CRKP	Searching Space		Inversion Value
	Minimum Value	Maximum Value
AOH (m3·s−1·mol−1)	2.3	3	2.628
EW (J·mol−1·k−1)	30,000	34,000	32,450.557
AOH (m3·s−1·mol−1)	25.676	29.676	27.457
EW (J·mol−1·k−1)	37,410	41,000	39,375.422

. The temperature and density variation calculated from p_g = (A_OH, E_OH, A_W, E_W) are compared with test results, which are shown in Figure 7.

It can be seen from Figure 7 that both the calculated temperature curve and density curve of polymer slurry are in good agreement with the test results, which proves that the obtained CRKP is effective and can be used for numerical analysis of polymer fracture grouting.

3.3. Density Equation

The polymer slurry can be regarded as a homogeneous fluid composed of three kinds of liquids and two kinds of gases. The liquid part consists of water, a polyurethane mixture, and a liquid physical blowing agent. The gas part consists of a gaseous physical blowing agent and carbon dioxide. The polymer density can be calculated using the following equation:

$${\rho }_{\mathrm{F}}=\frac{1+r_{\mathrm{BL},0}+r_{\mathrm{W},0}}{\frac{r_{{\mathrm{CO}}_2}1000RT}{p{M}_{{\mathrm{CO}}_2}}+\frac{r_{\mathrm{BG}}1000RT}{p{M}_{\mathrm{B}}}+\frac{r_{\mathrm{BL}}}{{\rho }_{\mathrm{BL}}}+\frac{r_{\mathrm{W}}}{{\rho }_{\mathrm{W}}}+\frac{1}{{\rho }_{\mathrm{P}}}}$$

(6)

where subscript BG is the gaseous physical blowing agent and CO₂ is carbon dioxide. r_i,0 is the initial mass fraction.

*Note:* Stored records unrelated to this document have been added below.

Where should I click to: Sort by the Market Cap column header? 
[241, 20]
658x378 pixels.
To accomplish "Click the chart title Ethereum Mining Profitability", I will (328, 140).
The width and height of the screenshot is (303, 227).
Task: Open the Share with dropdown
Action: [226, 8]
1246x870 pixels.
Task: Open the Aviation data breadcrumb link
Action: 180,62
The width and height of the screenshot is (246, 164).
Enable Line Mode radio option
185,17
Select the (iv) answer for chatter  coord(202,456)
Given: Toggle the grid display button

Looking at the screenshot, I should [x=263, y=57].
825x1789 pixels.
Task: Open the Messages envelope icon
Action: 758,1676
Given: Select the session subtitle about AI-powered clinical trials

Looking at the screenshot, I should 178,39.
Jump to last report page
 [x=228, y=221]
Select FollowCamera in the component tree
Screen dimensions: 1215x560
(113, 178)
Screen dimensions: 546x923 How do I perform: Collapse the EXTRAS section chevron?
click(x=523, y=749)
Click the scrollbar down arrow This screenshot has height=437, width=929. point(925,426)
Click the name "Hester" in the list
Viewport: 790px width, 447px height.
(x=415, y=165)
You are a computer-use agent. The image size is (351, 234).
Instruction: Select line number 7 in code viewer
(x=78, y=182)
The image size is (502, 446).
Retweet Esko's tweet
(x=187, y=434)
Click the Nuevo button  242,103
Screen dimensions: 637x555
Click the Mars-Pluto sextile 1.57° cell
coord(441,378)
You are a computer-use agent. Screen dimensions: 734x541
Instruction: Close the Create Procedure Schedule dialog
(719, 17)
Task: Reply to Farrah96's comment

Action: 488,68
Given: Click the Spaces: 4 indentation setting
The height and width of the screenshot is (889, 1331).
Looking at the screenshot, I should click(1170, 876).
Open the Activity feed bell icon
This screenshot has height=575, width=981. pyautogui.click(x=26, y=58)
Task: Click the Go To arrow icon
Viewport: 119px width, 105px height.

At the beginning, the physical blowing agent exists in the slurry as a liquid (r_BL,0), and gradually vaporizes when heated. The relationship between r_BG and r_BL is as follows:

$$r_{\mathrm{BG}}=r_{\mathrm{BL},0}-r_{\mathrm{BL}}$$

(7)

Figure 8 shows the change of r_BL with temperature during the polymer chemical reaction process, which refers to the method in [46].

r_W and r_CO2 are calculated as follows:

$$r_{\mathrm{W}}=\frac{c_{\mathrm{W}}{M}_{\mathrm{W}}}{1000{\rho }_{\mathrm{P}}}$$

(8)

$$r_{{\mathrm{CO}}_2}=\frac{c_{\mathrm{W},0}{X}_{\mathrm{W}}{M}_{{\mathrm{CO}}_2}}{(1000{\rho }_{\mathrm{P}})-r_{{\mathrm{CO}}_2,\mathrm{D}}}$$

(9)

where M_i is the molecular weight and r_CO2,D is the initial mass fraction of carbon dioxide.

3.4. Polymer Flowing Control Equation

The polymer slurry satisfies the following mass conservation equation during the process of reaction:

$$\frac{\partial \rho }{\partial t}+\frac{\partial (\rho u)}{\partial x}+\frac{\partial (\rho v)}{\partial y}+\frac{\partial (\rho w)}{\partial z}=0$$

(10)

where t represents time and u, v, and w represent the velocity components of the velocity vector u in the x, y and z directions.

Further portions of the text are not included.